For the first time since the establishment of the superdelegate system in 1984, the votes of the superdelegates may decide the presidential nominee at this year's Democratic Party National Convention.
Twenty percent of the approximately 4,000 delegates at the Democratic convention attend as superdelegates, or individuals uncommitted to a candidate, said Henry Brady, a professor of political science at UC Berkeley. The Republican Party sends some unpledged delegates to the convention but does not have a superdelegate system, he added.
The Democratic superdelegates are prominent and involved party members who have the freedom and responsibility to vote for the candidate of their choice at the national convention, said Brian Brokaw, the communications director for the California Democratic Party.

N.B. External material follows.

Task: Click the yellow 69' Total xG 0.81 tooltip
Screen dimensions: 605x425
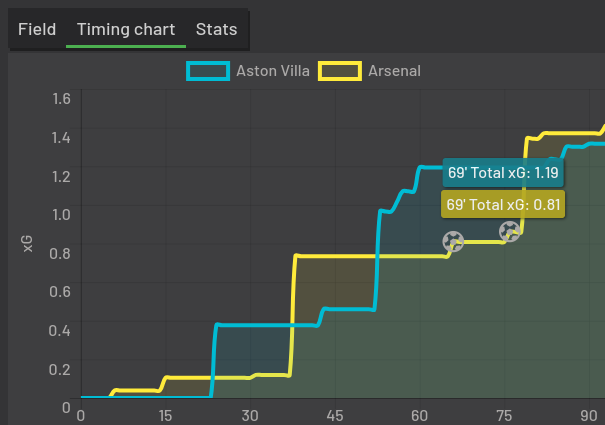Action: click(x=503, y=205)
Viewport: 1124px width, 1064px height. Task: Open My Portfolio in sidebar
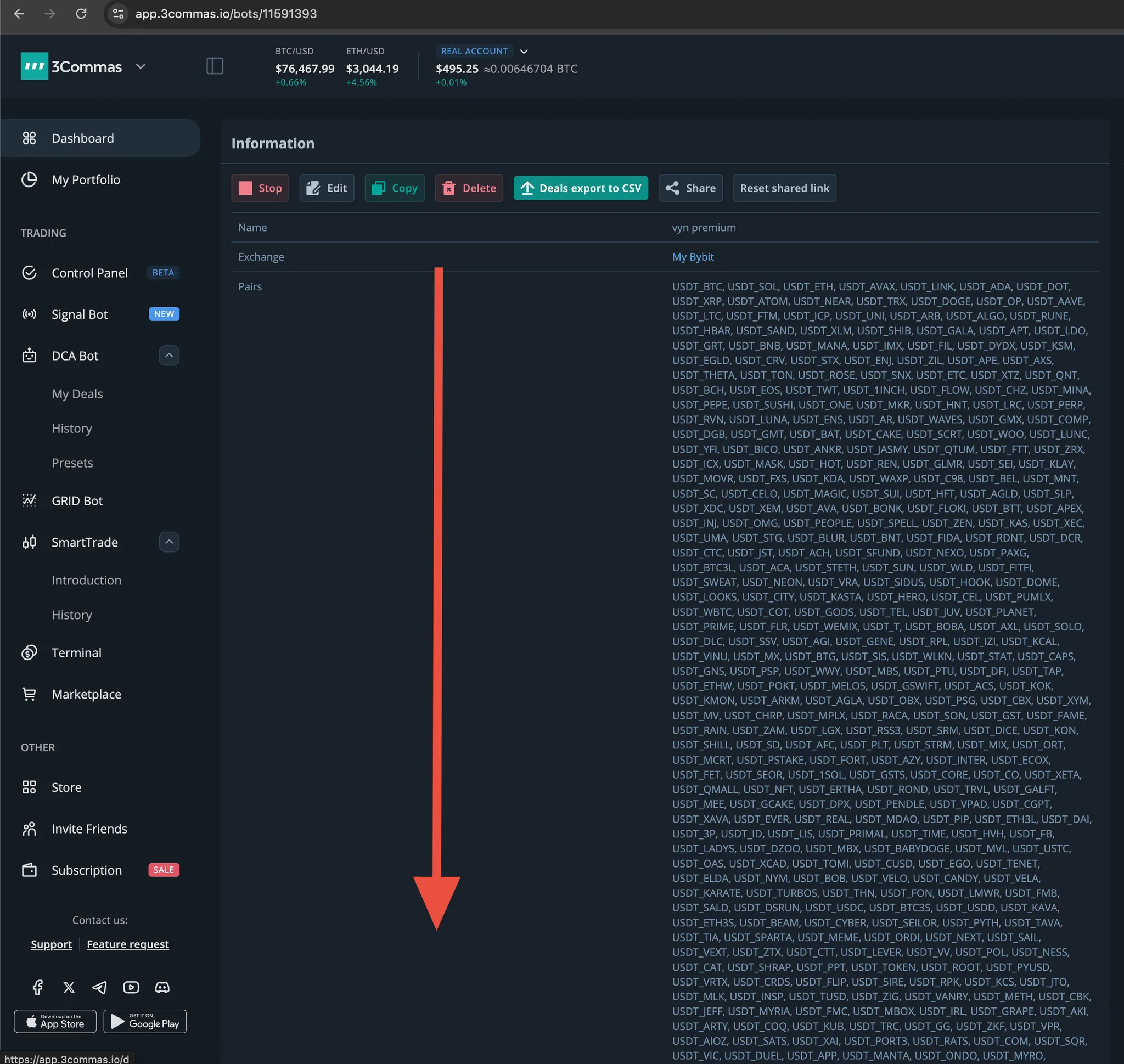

The superdelegate system "was instituted in 1984 because there was a feeling that the system was not necessarily producing the best candidates," Brady said. "Sometimes the voice of the people led to extreme or populist candidates," he added, citing George McGovern and Jimmy Carter as examples.
The diverse group consists of Democratic congressmen, members of the Democratic National Committee, former U.S. presidents and vice presidents, local elected officials and grassroots activists, Brokaw added.
In most of the recent elections the superdelegates have not played a significant role because the winning candidate gathered enough delegates prior to the convention, Brokaw said.
For example, John Kerry secured the nomination before the convention in the 2004 election, as did Al Gore in 2000, Brokaw said.
This year, the close race between Sens. Hillary Clinton and Barack Obama is leading to speculation among political analysts and the media that the votes of the superdelegates could sway the results of the convention.
"No election has been this close going down to the wire," Brokaw said. "We are in somewhat uncharted territory here -- but (the) system was put in place for a reason."